The study involves doctors, scientists, ethicians, genetic consultants, voluntary study participants and experts in information technologies, with the common task of better understanding of the effect of personalized or genomeinformed medicine and ensuring its ethical, legal and domestic implementation. By the end of 2009, 10,000 people participated in this study, with 100,000 of participants being an ultimate purpose.

The global purpose of the CPMC is to become a model of ethical, legal and responsible implementation of personalized genome-based medicine. The CPMC study provides the dynamic connection between Coriell and study participants via the protected web-portal.

Web interviews are used to estimate health and personal data about genetic variations obtained during the study. Moreover, participants can share the data with medical professionals via this portal. The CPMC is currently funded from voluntary donations and institutional support with no costs for study participants.

When the informed consent is obtained, participants are requested to provide two ml of saliva for genome profiling using a microchip platform (Affymetrix 6.0 Genechip, Affymetrix, Santa Clara, CA) and target SNP profiling using a bead-based platform (Illumina BeadXpress, Illumina, San Diego, CA). The external group of experts (Informed Cohort Observation Board (ICOB)) meets at least twice a year to consider genetic variations provided by Coriell as health risk options.

Only genetic variations associated with health conditions which are considered potentially suitable for medical actions (when the risk can be reduced and the variations with a significant reproduced association) are later returned to participants via the protected web portal.

Participants can provide access to the doctor (doctors) to review the results and can request a free discussion of the results with the CPMC genetic consultant. Various results are estimated through web interviews where participants assess their own actions, actions of their doctors and their health conditions. The participants are asked to update data regarding health, family and way of life, because that is how longitudinal data are created. Thus, there exist several dynamic aspects of the CPMC including constant analysis of associative studies to reveal genetic variations and submit them to the regulatory authority (ICOB), constant examination of the obtained results and annual longitudinal collection of participants’ medical records.

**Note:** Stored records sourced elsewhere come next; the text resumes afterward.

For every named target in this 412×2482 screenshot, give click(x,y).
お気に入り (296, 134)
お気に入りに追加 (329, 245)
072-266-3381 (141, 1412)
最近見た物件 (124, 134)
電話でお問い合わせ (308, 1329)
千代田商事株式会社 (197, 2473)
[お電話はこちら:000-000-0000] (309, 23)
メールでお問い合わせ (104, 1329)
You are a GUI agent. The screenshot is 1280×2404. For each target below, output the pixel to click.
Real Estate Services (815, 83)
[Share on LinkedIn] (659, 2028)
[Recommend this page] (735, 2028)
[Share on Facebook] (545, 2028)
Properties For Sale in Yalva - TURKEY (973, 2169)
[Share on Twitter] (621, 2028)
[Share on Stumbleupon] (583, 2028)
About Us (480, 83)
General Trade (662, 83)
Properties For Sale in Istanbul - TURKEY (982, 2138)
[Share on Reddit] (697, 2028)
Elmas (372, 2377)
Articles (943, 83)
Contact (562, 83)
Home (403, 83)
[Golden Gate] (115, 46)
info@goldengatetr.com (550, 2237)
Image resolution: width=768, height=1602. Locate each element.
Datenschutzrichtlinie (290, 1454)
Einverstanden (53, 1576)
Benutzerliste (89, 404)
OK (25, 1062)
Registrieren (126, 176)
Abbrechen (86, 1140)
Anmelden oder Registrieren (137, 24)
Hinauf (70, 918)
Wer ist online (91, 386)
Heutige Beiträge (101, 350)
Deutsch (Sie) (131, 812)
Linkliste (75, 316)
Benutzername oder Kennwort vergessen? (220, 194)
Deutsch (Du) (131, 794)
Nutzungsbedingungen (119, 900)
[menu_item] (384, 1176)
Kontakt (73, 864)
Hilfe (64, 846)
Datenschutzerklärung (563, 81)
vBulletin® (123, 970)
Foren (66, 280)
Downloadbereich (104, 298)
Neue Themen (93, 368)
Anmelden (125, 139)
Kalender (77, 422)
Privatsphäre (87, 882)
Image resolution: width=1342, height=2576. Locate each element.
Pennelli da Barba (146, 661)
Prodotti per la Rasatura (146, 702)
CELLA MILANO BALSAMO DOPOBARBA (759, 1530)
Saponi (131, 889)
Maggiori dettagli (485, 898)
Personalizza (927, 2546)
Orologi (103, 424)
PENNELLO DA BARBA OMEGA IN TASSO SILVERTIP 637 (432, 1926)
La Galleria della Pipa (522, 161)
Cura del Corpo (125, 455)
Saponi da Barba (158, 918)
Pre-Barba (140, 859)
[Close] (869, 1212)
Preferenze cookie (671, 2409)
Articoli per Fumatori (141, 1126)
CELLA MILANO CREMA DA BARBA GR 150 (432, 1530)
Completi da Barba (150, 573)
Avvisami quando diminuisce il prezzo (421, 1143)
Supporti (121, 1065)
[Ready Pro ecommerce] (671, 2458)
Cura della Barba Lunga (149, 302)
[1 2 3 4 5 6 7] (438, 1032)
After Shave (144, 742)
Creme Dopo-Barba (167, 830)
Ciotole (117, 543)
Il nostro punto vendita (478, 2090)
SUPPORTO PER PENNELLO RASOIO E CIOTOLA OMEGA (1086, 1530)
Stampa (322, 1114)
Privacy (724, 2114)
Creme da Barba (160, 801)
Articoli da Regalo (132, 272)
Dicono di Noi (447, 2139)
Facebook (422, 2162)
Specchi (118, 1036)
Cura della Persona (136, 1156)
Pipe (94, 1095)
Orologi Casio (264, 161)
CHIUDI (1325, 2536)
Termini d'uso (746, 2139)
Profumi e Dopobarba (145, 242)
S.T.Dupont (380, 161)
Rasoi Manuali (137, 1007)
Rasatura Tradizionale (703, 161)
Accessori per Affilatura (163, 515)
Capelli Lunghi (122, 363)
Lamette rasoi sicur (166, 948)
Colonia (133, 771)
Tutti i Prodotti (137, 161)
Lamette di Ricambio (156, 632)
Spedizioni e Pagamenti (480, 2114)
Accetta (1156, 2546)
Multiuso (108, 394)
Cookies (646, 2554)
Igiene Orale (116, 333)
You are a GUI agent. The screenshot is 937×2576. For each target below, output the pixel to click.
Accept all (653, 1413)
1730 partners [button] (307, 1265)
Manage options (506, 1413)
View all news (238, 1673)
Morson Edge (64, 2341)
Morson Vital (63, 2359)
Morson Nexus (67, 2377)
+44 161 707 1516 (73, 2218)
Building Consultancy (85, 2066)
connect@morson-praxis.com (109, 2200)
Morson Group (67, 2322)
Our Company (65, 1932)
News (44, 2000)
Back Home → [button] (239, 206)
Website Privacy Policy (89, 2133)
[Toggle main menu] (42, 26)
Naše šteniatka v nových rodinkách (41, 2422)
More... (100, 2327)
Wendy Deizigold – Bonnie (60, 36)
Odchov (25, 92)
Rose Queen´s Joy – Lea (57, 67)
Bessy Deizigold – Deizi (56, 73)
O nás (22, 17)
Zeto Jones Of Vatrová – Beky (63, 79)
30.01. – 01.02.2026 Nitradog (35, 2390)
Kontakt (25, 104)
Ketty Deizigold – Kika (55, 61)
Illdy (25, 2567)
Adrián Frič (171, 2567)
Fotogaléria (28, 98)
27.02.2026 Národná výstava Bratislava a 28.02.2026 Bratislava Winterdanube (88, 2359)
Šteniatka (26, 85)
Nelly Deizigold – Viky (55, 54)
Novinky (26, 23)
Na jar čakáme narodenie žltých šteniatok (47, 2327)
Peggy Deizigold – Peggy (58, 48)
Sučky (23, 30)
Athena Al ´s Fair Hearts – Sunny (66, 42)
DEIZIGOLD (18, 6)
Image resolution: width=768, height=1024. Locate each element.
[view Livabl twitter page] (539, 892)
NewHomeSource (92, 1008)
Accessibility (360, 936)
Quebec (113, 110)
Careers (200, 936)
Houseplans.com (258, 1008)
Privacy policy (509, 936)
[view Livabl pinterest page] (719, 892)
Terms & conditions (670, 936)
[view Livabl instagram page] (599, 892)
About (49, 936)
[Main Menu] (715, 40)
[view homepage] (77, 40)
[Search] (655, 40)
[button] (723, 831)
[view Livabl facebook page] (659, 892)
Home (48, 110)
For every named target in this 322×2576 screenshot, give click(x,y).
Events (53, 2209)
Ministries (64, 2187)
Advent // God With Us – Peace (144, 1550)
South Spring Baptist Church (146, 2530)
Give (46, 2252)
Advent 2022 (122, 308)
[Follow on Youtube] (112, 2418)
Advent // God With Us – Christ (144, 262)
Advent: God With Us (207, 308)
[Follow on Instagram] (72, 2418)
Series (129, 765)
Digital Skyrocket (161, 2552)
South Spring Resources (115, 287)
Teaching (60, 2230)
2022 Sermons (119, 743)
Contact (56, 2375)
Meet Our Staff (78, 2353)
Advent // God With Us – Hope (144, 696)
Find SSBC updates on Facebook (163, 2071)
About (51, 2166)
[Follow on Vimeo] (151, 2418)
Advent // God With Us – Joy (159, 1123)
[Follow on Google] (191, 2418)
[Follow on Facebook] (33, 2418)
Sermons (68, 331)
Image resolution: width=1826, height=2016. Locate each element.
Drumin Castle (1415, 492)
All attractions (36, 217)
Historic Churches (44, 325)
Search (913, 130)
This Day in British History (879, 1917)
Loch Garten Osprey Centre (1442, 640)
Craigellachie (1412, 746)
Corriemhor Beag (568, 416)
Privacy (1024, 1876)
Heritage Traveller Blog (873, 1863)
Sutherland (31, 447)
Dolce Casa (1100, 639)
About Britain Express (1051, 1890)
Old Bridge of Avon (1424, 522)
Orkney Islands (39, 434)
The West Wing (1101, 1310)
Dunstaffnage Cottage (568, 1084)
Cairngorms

INVOLVEMENT OF HOSPITAL PARTNERS AND MEDICAL PROFESSIONALS

As far as the task of genomic data integration into medical practice goes, education of medical professionals, especially doctors and nurses, will probably be a restrictive step. The Coriell Institute is aware that involvement of clinicians and other medical professionals is important to develop successful integration strategies of complex genetic data into the modern medical paradigm. The Institute does the same by including them into the CPMC as coauthors and participants. Moreover, the prevalence of oncopathology in the society, and the huge potential of influence of personalized medicine on research and treatment of various types of cancer are highly estimated. That is why Coriell established cooperation with adjacent medical institutions to conduct the CPMC study. The Coriell Institute encourages participation of medical professionals and employees of medical centers in the research. These relations activate the study and offer opportunities to teach medical professionals genomics.

One of the educational strategies of medical professionals will include seminars conducted by Coriell scientists and doctors from hospitals in partnership. The seminars are devoted to diseases included into the CPMC, and correspond to the requirements of continuous medical education (CME) enabling access to CME credits.

Trying to make education more affordable for medical professionals, Coriell company can provide access to seminars in genomic medicine via webcasts over the Internet.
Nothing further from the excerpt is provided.